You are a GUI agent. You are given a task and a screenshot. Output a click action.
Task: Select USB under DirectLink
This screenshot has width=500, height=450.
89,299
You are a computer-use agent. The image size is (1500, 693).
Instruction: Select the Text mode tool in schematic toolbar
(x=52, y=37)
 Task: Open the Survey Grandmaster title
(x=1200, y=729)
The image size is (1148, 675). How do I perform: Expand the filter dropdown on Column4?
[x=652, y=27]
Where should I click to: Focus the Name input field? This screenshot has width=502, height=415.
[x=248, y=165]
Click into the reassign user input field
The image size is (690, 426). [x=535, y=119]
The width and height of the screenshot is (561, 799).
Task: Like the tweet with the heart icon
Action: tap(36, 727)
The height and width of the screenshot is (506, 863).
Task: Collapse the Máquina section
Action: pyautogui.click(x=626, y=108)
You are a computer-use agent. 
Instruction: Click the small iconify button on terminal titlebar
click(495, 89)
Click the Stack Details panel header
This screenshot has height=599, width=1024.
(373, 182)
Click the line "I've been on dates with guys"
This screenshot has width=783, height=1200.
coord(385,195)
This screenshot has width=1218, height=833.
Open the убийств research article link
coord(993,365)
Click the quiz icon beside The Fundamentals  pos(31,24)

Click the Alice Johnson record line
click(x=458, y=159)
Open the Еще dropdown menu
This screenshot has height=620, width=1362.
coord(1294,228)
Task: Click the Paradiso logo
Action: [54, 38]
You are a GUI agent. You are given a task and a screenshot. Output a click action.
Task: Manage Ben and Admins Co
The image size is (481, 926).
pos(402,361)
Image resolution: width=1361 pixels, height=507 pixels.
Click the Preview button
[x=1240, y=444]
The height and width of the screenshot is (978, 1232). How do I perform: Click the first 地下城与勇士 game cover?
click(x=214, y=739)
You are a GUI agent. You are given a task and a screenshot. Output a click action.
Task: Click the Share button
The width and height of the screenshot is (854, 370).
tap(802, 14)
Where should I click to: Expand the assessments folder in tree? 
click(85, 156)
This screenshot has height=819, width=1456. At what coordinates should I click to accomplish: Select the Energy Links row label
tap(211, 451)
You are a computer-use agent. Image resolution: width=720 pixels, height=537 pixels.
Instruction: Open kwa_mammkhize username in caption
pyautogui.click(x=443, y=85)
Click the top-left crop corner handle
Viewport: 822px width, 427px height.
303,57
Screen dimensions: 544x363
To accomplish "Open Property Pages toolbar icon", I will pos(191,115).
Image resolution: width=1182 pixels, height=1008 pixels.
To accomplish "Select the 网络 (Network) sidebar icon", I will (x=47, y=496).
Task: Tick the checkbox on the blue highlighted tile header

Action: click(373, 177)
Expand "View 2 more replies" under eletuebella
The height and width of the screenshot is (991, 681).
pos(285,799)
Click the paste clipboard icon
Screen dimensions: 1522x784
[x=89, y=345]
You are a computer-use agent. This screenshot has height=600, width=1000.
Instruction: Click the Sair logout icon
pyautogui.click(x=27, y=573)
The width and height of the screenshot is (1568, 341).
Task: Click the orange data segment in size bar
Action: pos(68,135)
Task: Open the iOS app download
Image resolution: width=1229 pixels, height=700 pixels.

---------------

• **Work item**: Retype each line of the data exactly as it reads.

• **Result below**:
You are a GUI agent. You are given a task and a screenshot. Output a click action.
Task: Select USB under DirectLink
This screenshot has width=500, height=450.
89,299
You are a computer-use agent. The image size is (1500, 693).
Instruction: Select the Text mode tool in schematic toolbar
(x=52, y=37)
 Task: Open the Survey Grandmaster title
(x=1200, y=729)
The image size is (1148, 675). How do I perform: Expand the filter dropdown on Column4?
[x=652, y=27]
Where should I click to: Focus the Name input field? This screenshot has width=502, height=415.
[x=248, y=165]
Click into the reassign user input field
The image size is (690, 426). [x=535, y=119]
The width and height of the screenshot is (561, 799).
Task: Like the tweet with the heart icon
Action: tap(36, 727)
The height and width of the screenshot is (506, 863).
Task: Collapse the Máquina section
Action: pyautogui.click(x=626, y=108)
You are a computer-use agent. 
Instruction: Click the small iconify button on terminal titlebar
click(495, 89)
Click the Stack Details panel header
This screenshot has height=599, width=1024.
(373, 182)
Click the line "I've been on dates with guys"
This screenshot has width=783, height=1200.
coord(385,195)
This screenshot has width=1218, height=833.
Open the убийств research article link
coord(993,365)
Click the quiz icon beside The Fundamentals  pos(31,24)

Click the Alice Johnson record line
click(x=458, y=159)
Open the Еще dropdown menu
This screenshot has height=620, width=1362.
coord(1294,228)
Task: Click the Paradiso logo
Action: [54, 38]
You are a GUI agent. You are given a task and a screenshot. Output a click action.
Task: Manage Ben and Admins Co
The image size is (481, 926).
pos(402,361)
Image resolution: width=1361 pixels, height=507 pixels.
Click the Preview button
[x=1240, y=444]
The height and width of the screenshot is (978, 1232). How do I perform: Click the first 地下城与勇士 game cover?
click(x=214, y=739)
You are a GUI agent. You are given a task and a screenshot. Output a click action.
Task: Click the Share button
The width and height of the screenshot is (854, 370).
tap(802, 14)
Where should I click to: Expand the assessments folder in tree? 
click(85, 156)
This screenshot has height=819, width=1456. At what coordinates should I click to accomplish: Select the Energy Links row label
tap(211, 451)
You are a computer-use agent. Image resolution: width=720 pixels, height=537 pixels.
Instruction: Open kwa_mammkhize username in caption
pyautogui.click(x=443, y=85)
Click the top-left crop corner handle
Viewport: 822px width, 427px height.
303,57
Screen dimensions: 544x363
To accomplish "Open Property Pages toolbar icon", I will pos(191,115).
Image resolution: width=1182 pixels, height=1008 pixels.
To accomplish "Select the 网络 (Network) sidebar icon", I will (x=47, y=496).
Task: Tick the checkbox on the blue highlighted tile header

Action: click(373, 177)
Expand "View 2 more replies" under eletuebella
The height and width of the screenshot is (991, 681).
pos(285,799)
Click the paste clipboard icon
Screen dimensions: 1522x784
[x=89, y=345]
You are a computer-use agent. This screenshot has height=600, width=1000.
Instruction: Click the Sair logout icon
pyautogui.click(x=27, y=573)
The width and height of the screenshot is (1568, 341).
Task: Click the orange data segment in size bar
Action: pos(68,135)
Task: Open the iOS app download
Image resolution: width=1229 pixels, height=700 pixels.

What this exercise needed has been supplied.